Foto: SCOTT OLSON / GETTY

Der Einmarsch russischer Truppen in die Ukraine hinterlässt auch im Internet seine Spuren. Seit Tagen liefern sich Hacker unterschiedlicher Seiten einen Schlagabtausch – dies nicht zuletzt nachdem die Ukraine explizit zu Angriffen auf russische Systeme aufgerufen hat. Parallel dazu schränkt der russische Staat westliche Dienste immer stärker ein, während in Europa wiederum russischen Propagandasendern ein Ende bereitet wird.

Top-Level-Domains wegnehmen

Doch das könnte nur ein kleiner Vorgeschmack sein – zumindest wenn es nach der Ukraine geht. In einem Brief an die Internet Corporation for Assigned Names and Numbers (ICANN) wird nicht weniger als der Rauswurf Russlands aus dem Internet gefordert.

Zur Umsetzung schlägt man ein Maßnahmenpaket vor.
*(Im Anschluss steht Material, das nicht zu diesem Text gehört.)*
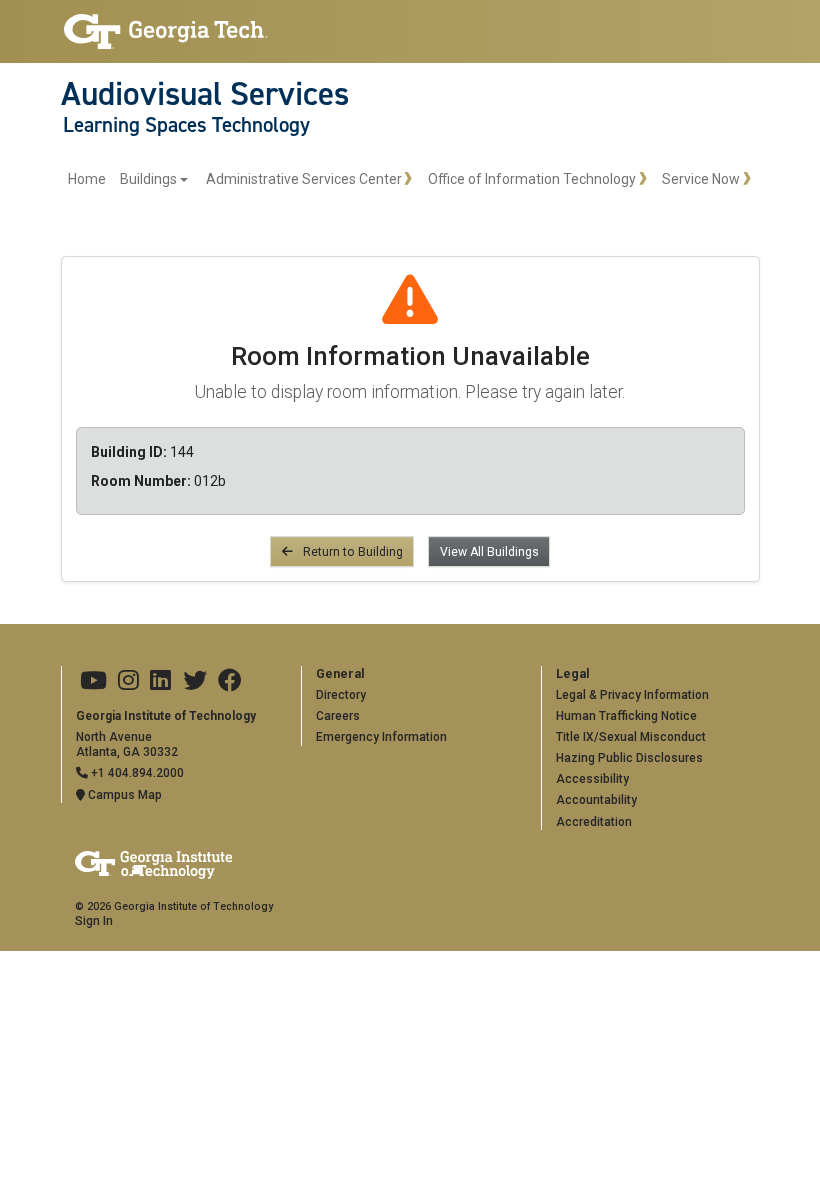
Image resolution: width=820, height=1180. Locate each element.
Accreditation (594, 822)
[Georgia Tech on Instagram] (128, 681)
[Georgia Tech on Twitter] (195, 681)
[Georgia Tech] (166, 31)
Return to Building (351, 552)
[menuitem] (128, 179)
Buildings (148, 179)
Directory (341, 695)
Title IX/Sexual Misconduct (631, 737)
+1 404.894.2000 (136, 773)
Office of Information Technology (532, 179)
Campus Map (123, 795)
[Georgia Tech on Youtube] (93, 681)
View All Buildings (489, 552)
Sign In (94, 921)
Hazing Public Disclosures (629, 758)
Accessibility (592, 779)
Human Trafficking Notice (626, 716)
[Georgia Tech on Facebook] (230, 681)
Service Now (701, 179)
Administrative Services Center (304, 179)
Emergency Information (381, 737)
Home (87, 179)
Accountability (596, 800)
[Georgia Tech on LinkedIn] (160, 681)
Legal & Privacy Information (632, 695)
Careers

Dazu gehört, dass die länderspezifischen Top-Level-Domains .ru, .рф und .su aus der globalen Rootzone geworfen werden. Dies hätte zur Folge, dass Seiten mit diesen Endungen außerhalb von Russland praktisch nicht mehr zu erreichen wären. Gleichzeitig würde dies aber wohl auch zu groben Problemen innerhalb des russischen Teils des Internets führen.

IP-Adressen wegnehmen

An eine andere Stelle hat das ukrainische Digitalministerium dann noch einen anderen Antrag eingebracht: Die für die Vergabe von IP-Adressen zuständige RIPE NCC soll alle an Russland vergebenen Adressen zurückziehen – und zwar sowohl IPv4 als auch das neuere IPv6. Damit kann zwar die Nutzung der Adressen nicht umgehend deaktiviert werden, ein offizieller Entzug würde aber dazu führen, dass dafür vergebene Zertifikate ungültig werden und so Authentizitätsprüfungen nicht mehr funktionieren.

Doch damit nicht genug, fordern die ukrainischen Vertreter auch, die in Russland angesiedelten Root-Nameserver zu stoppen. Dabei handelt es sich um einen weiteren zentralen Bestandteil der Internetinfrastruktur, der für die Zuordnung von den hinter jeder Seite stehenden IP-Adresse zu einem Klarnamen (also etwa derStandard.at) unerlässlich ist.

Einschätzung

In Summe würde man mit all diesen Maßnahmen nicht nur Russland de facto vom restlichen Internet trennen, sondern wohl auch dem Betrieb innerhalb des Landes schweren Schaden zufügen – zumindest vorübergehend.

Antwort

Die Antwort auf diese Wünsche ließ nicht lange auf sich warten, und sie fiel unmissverständlich aus. Die RIPE NCC erteilt dem ukrainischen Antrag eine klare Absage. Es sei von entscheidender Bedeutung für das Funktionieren des gesamten Internets, dass die RIPE NCC strikt neutral bleibe und keine Position in einem Konflikt beziehe.

Doch diese Pläne stoßen nicht nur auf Ablehnung bei der RIPE, auch Internetexperten halten ziemlich wenig von solchen Ideen. So reagiert etwa Bill Woodcock, Chef des technischen Dienstleisters Packet Clearing House (PCH) und Vorstandsvorsitzender von Quad9, mit einem "Verdammt, nein" auf den Vorschlag.

Analyse

In einem Twitter-Thread charakterisiert Woodcock den Vorschlag als nicht durchdacht. Das seien alles Maßnahmen, die massiv negative Auswirkungen auf die normale Bevölkerung in Russland hätten. So würden diese damit von internationalen Nachrichten und somit auch unabhängiger Information abgedrängt, was nur die Macht der Putin'schen Propagandamaschinerie stärke. Zudem würde das russische Netz dadurch auch unsicherer und anfälliger für Attacken – etwa gegen Online-Banking.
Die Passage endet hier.